B.C. still the ‘laggard’ in online voting ahead of elections

hypervotecreditchungchow
Usman Mukaty, left, Hypervote co-founder and product manager, and Sakib Hossain, full-stack developer, demonstrate online voting software developed by the startup tech company. (via Chung Chow/Business in Vancouver)

Instead of hitting the polls for next month’s municipal elections, Ontarians living in hundreds of communities will be clicking their mouse buttons as they cast their votes online.

“In terms of electoral modernization, British Columbian municipalities would be very much the laggard,” said Nicole Goodman, director of the Centre for e-Democracy at the University of Toronto’s Munk School of Global Affairs and Public Policy.

While B.C. has the technology and capacity for online voting, the province has yet to gather the political will to make it happen.

“Voting is flawed and could be more accessible and more transparent,” said HyperVote co-founder Usman Mukaty.

His Vancouver-based startup has been facilitating online voting for Canadian organizations and has been in talks with larger cities like Richmond and Burnaby about eventually introducing online voting down the road.

Mukaty said municipalities have been receptive to the idea, but it still remains off the table ahead of the October municipal elections.

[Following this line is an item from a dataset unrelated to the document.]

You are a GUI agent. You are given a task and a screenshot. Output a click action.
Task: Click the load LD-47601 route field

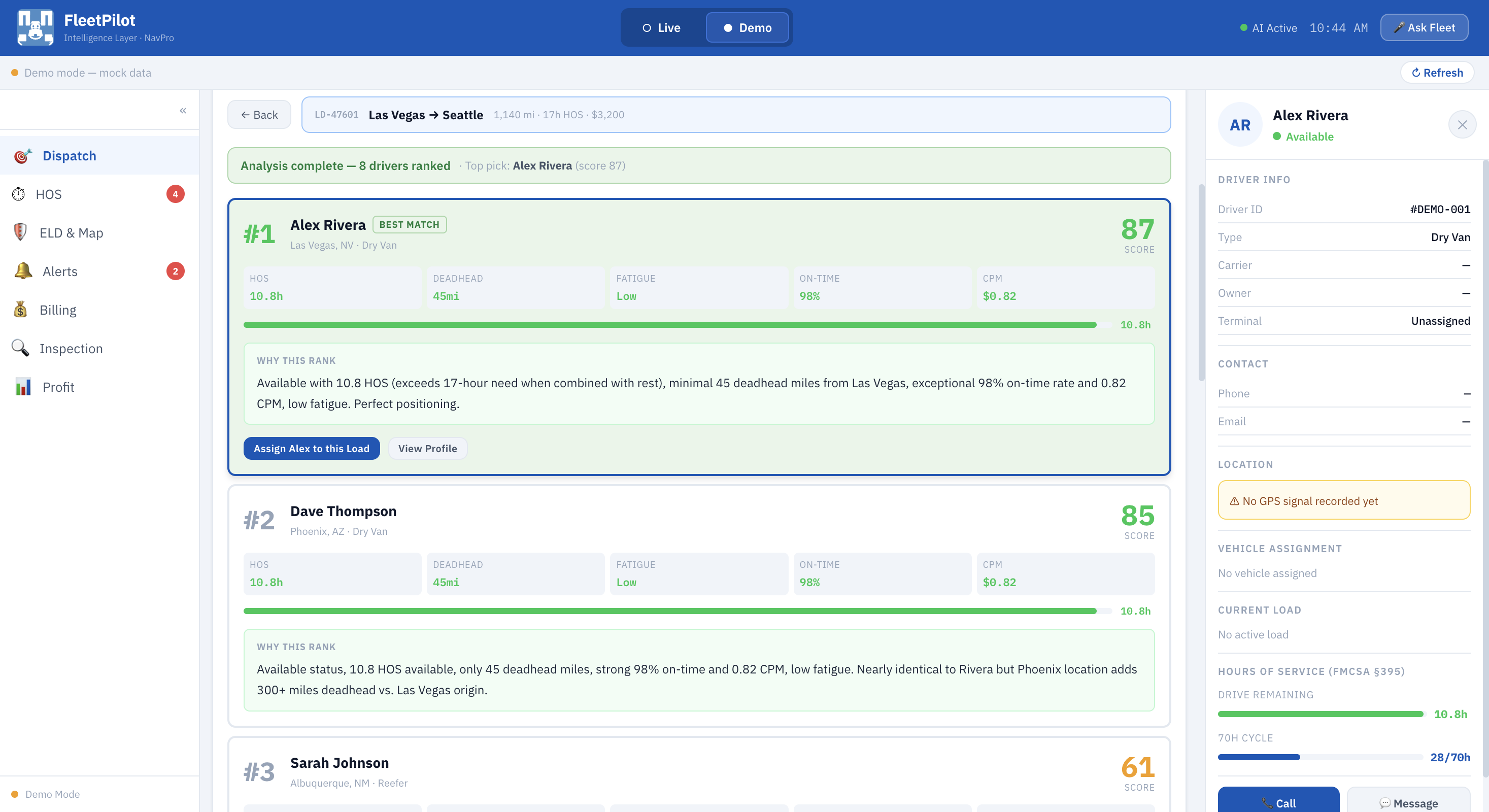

Before cities can adopt such tools, the provincial government would need to pass legislation to allow online voting in municipalities.

Ontario and Nova Scotia were the first provinces to do so in Canada, and there have been attempts over the past decade to introduce online voting in B.C.

The City of Vancouver originally asked the province to permit online voting for the 2011 municipal elections.

Victoria blocked those efforts, but Elections BC, the independent agency overseeing voting in the province, created an independent panel the following year to review the prospect of online ballots.

The 2014 report from the Independent Panel on Internet Voting concluded that “internet voting has some significant inherent risks” and recommended the province not proceed with it for provincial or municipal elections. The panel expressed concerns that online voting security could be compromised through cyberattacks and that authenticating the identities of voters would prove challenging.

But Mukaty said HyperVote’s technology could address those concerns.

Its platform is built on a blockchain system – an electronic ledger that cannot be manipulated by a third party – that distributes online voting IDs to users via email. Its platform then requires users to submit those IDs if they wish to cast a vote.

The prospect of online voting becomes more secure and more transparent, because someone can instantly see if his or her vote has been registered.

“In this day and age we all bank online,” said Town of Osoyoos councillor CJ Rhodes. “If that level of security is achievable through the banking process, I’ve always felt that it could be developed and moved forward with the voting process in our province.”

Rhodes presented a resolution at the Union of B.C. Municipalities (UBCM) convention the year after the Independent Panel on Internet Voting released its report.

The UBCM resolution was passed and forwarded to Peter Fassbender, then the provincial minister of community, sport and cultural development under the previous BC Liberal government.

Rhodes said Fassbender was receptive to online voting, but the resolution ultimately went nowhere.

The BC NDP government’s highest-profile foray into changing the way British Columbians vote has centred on a referendum on proportional representation set for the fall. The province referred  Business in Vancouver to the Independent Panel’s 2014 report when asked about its current position on online voting.

“Canadians and British Columbians … are typically dreadful at turning out at voting time,” Rhodes said. “My challenge back in the day, and still, is to try to improve that situation, and I felt very strongly that online voting would be very user friendly.”

Voter turnout for last year’s provincial elections climbed from 57 per cent to 61 per cent between the 2013 and 2017 municipal elections.

Meanwhile, voter turnout in the City of Vancouver grew from 35 per cent in 2011 to 43.4 per cent.

Goodman, whose own research has examined how technology affects the way people participate in democracy, said efforts to introduce widespread online voting are still stymied by a lack of rules standardization across Canada.